半人半馬の子供

シオ

文字の大きさ
上 下
16 / 20

16

しおりを挟む
「……幸せすぎて苦しい」

 大きな溜息と共に、俺は言葉を吐き出した。太い木の幹に寄りかかって空を見上げる。最愛の人、ハルフィニアの双眸は、空の色に少し似ていた。

「そりゃ良かったじゃねぇか。そんな幸せなお前が、なんで俺のところに来るんだよ」
「家にいたんじゃ、またいつ襲いかかるか分からねぇんだよ。……もう二度とあんなことはしたくないんだ」
「ふーん。養い親に恋慕するなんて、奇妙な奴だな」
「五月蠅い」

 俺と同じ半人半馬のヘジルは、俺とハルが築き上げてきた尊い愛情を鼻で笑った。

 そもそも、賢人の道を進むヘジルに愛情などという情緒深いものが理解できるわけがない。ヘジルとは、奴がこの森に来たばかりの頃、偶然通りがかった俺が森の案内をしたことで、なんやかんやと付き合いが生まれた間柄だった。

 普通に、ヘジルだと名乗られて、自分の名をさらっと口にすることに驚いたのは懐かしい思い出だ。

 名乗りに戸惑うほどには、俺はハルフィニアと同じ森の隣人の倫理観に染まっていた。ヘジルと出会った時には、俺はまだ俺の名を持っていなかったので、名前は無いと俺は返していた。そんな俺にヘジルは興味を抱き、異種族に育てられた同胞として研究対象にされている。

 森の隣人の倫理観に染まることに抵抗感はない。それは、俺があの人に育てられたことの証だから。悪戦苦闘しながら、必死に俺を育ててくれたハルを俺は心の底から愛している。

「あの人は本当に綺麗で、優しくて、太陽みたいにあったかくて、この世界で一番美しい人なんだ。惚れない方がどうかしてる」
「森の隣人かぁ。ちらっと遠目で見たことしかないなぁ。お前の養い親に会わせてくれよ」
「絶対嫌だ」

 摘み取った草花の枯れ行く過程と、その過程それぞれで煎じた場合の薬効の差、なんてのを比較しているらしく、座り込んだヘジルの周囲にはたくさんの籠と、煎じた湯が入った乳白色の器が置いてあった。俺はそれらには興味がない。賢人の道、とやらにも関心が無い。

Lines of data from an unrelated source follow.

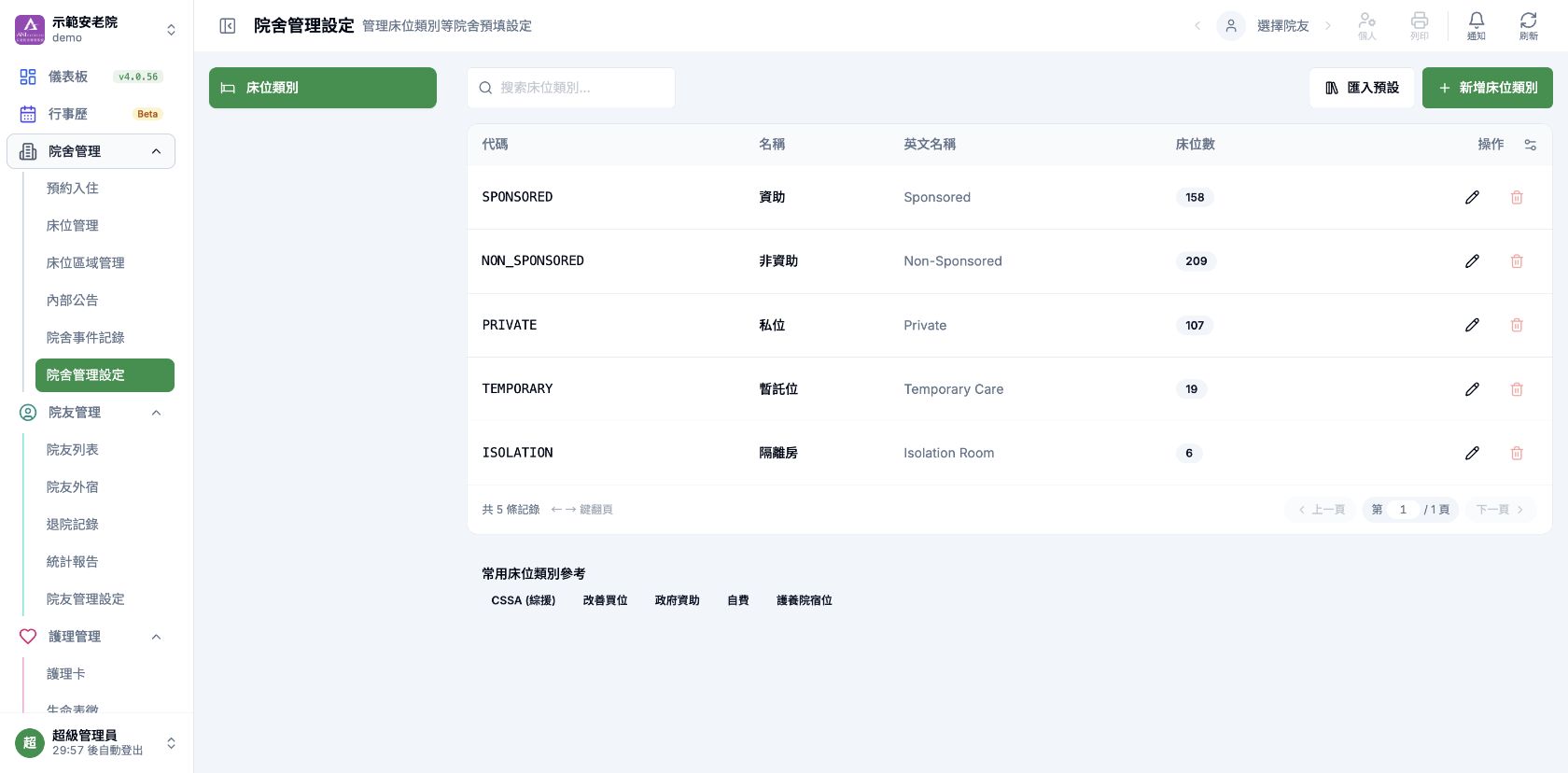This screenshot has width=1568, height=773.
Task: Click the 搜索床位類別 search field
Action: (571, 88)
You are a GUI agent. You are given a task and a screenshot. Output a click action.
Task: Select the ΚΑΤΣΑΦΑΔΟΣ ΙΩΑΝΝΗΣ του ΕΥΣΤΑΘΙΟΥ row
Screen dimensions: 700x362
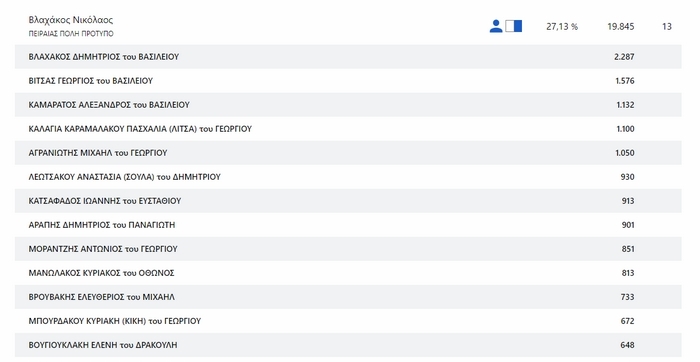[348, 201]
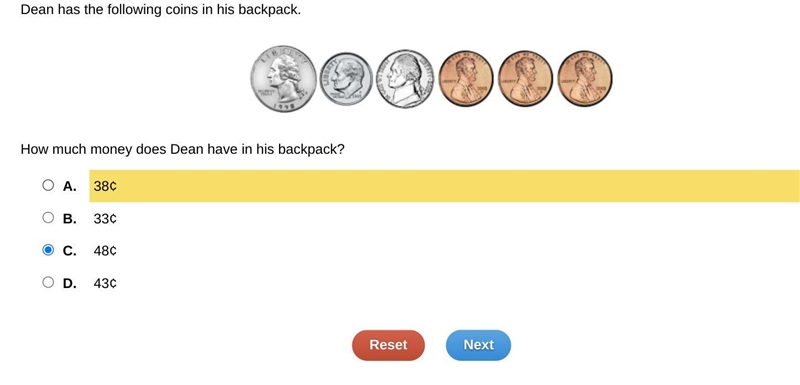Viewport: 800px width, 385px height.
Task: Choose the 48¢ answer text
Action: 105,251
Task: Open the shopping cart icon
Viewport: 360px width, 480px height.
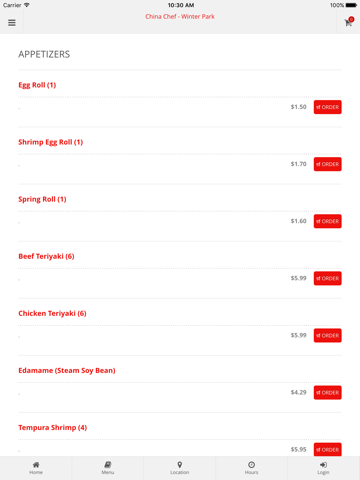Action: 349,22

 ただ、ハルと共にいたい。ハルが奏でる竪琴の意味や、ハルの好きな花の名前、ハルと同じように泳ぐ方法、そういったことは知りたいが、それ以外で特に学びたいことはない。

「でも、お前と養い親はこの森に住んでるんだろ? もしかしたら、ばったり遭遇なんてこともあるんじゃないか?」
「俺たちの家はここから遠いし、あの人の脚じゃここまで駆けてくるのに数日はかかる。お前の根城付近でばったりってことは絶対にない」
「ふーん」

 ヘジルとハルを会わせるなんて絶対に嫌だ。万が一、ハルがこいつに興味を持ったら、俺はこいつを許せなくなる。ヘジルは、この森で唯一気楽に話せる半人半馬だ。険悪な関係にはなりたくない。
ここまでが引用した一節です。